President Joe Biden issued an executive order over the weekend that creates a commission to study potential reforms for the Supreme Court, including expanding the size of the court and instituting term limits for sitting justices.
The formation of such a commission would fulfill a presidential campaign pledge Biden made in October, when debate about the Supreme Court hit a fever pitch during the confirmation for Justice Amy Coney Barrett, who replaced the late Justice Ruth Bader Ginsburg.
Although President Biden promised to create such a commission, he’s indicated that he would not press forward with reforming the Court without bipartisan agreement.
“The last thing we need to do is turn the Supreme Court into just a political football, whoever has the most votes gets whatever they want,” he said in October.
Republicans are viewing the commission as a power play by Democrats, while progressives note that the commission — which will not provide the president with any recommendations in its final conclusion — won’t move reform forward.
“This White House judicial reform commission has a historic opportunity to both explain the gravity of the threat and to help contain it,” said Aaron Belkin, director of Take Back the Court, a group promoting the expansion of the Supreme Court’s size. “But we don’t have time to spend six months studying the issue — especially without a promise of real conclusions at the end.”
The commission itself will have 36 members in total, and will be charged with forming “an analysis of the principal arguments in the contemporary public debate for and against Supreme Court reform,” according to the text of Biden’s executive order.
“Members of the Commission shall be distinguished constitutional scholars, retired members of the Federal judiciary, or other individuals having experience with and knowledge of the Federal judiciary and the Supreme Court of the United States,” the order said.
Biden appears to be taking a bipartisan approach to the commission, as it includes progressives like NAACP Legal Defense and Educational Fund Director Sherrilyn Ifill and Harvard law professor Laurence Tribe, but also conservatives such as Harvard Law School’s Jack Goldsmith, who served in the administration of former President George W. Bush, and University of Virginia law professor Caleb Nelson, who clerked for the far right Justice Clarence Thomas.
The commission’s co-chairs will include Bob Bauer, former White House counsel to former President Barack Obama and a current professor at New York University, as well as Cristina Rodriguez, a current Yale Law School professor and a former law clerk to Justice Sandra Day O’Connor.

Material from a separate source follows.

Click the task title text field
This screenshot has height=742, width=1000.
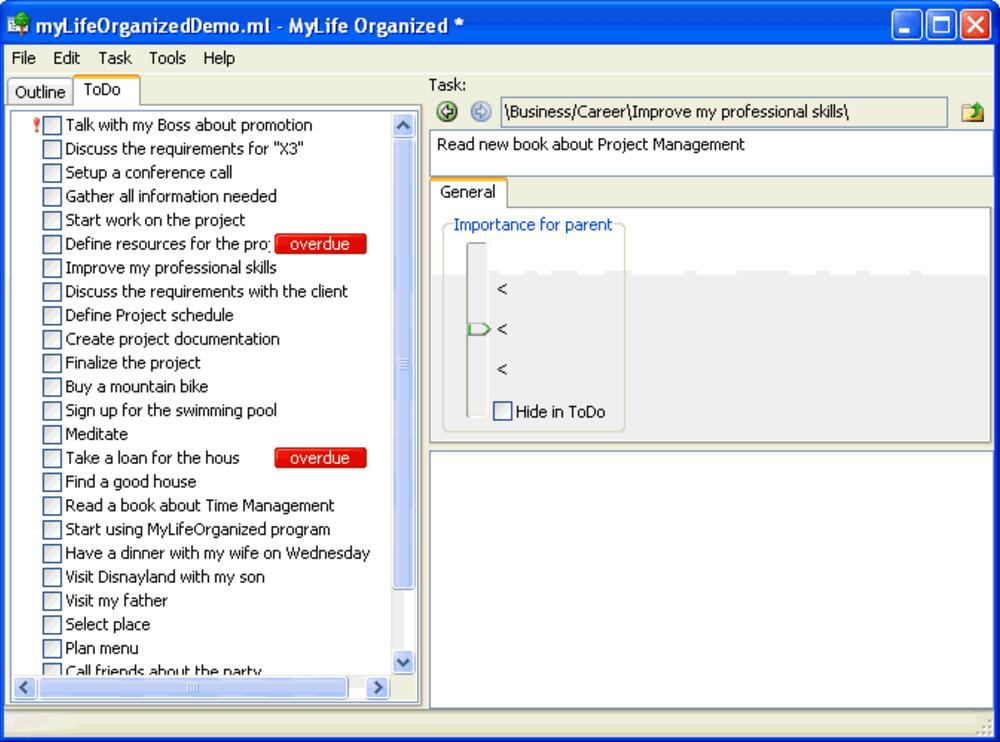708,153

The Supreme Court’s size is not enshrined in the U.S. Constitution — changing the number of justices would require a simple act from Congress. Progressives began pushing the idea of expanding the court’s size after Republicans in the Senate, led by Sen. Mitch McConnell (R-Kentucky), inconsistently blocked and confirmed justices in a partisan manner.
In 2016 following the passing of Justice Antonin Scalia, Obama nominated then-Judge Merrick Garland (who now serves as attorney general) as a replacement. McConnell and Republicans refused to allow a floor vote or even hold hearings on the nomination, citing the close proximity to the 2016 presidential race. After former President Donald Trump won that election, Republicans confirmed Justice Neil Gorsuch to the Supreme Court instead.
Yet in the fall of 2020 when Justice Ginsburg died, Republicans seized upon the opportunity to replace the liberal stalwart of the court with the conservative Barrett, just weeks before the 2020 election.
The hypocrisy prompted progressives like Rep. Alexandria Ocasio-Cortez (D-New York) to call for growing the court’s size.
“Expand the court,” Ocasio-Cortez wrote on Twitter after Barrett’s confirmation, adding that it was time for Democrats to “play hardball” like Republicans do.
Voters in the U.S. were divided at that time on taking such action. A poll from The Hill-HarrisX conducted in October 2020 found that 52 percent of voters generally favored expanding the Supreme Court, while 48 percent of Americans were opposed.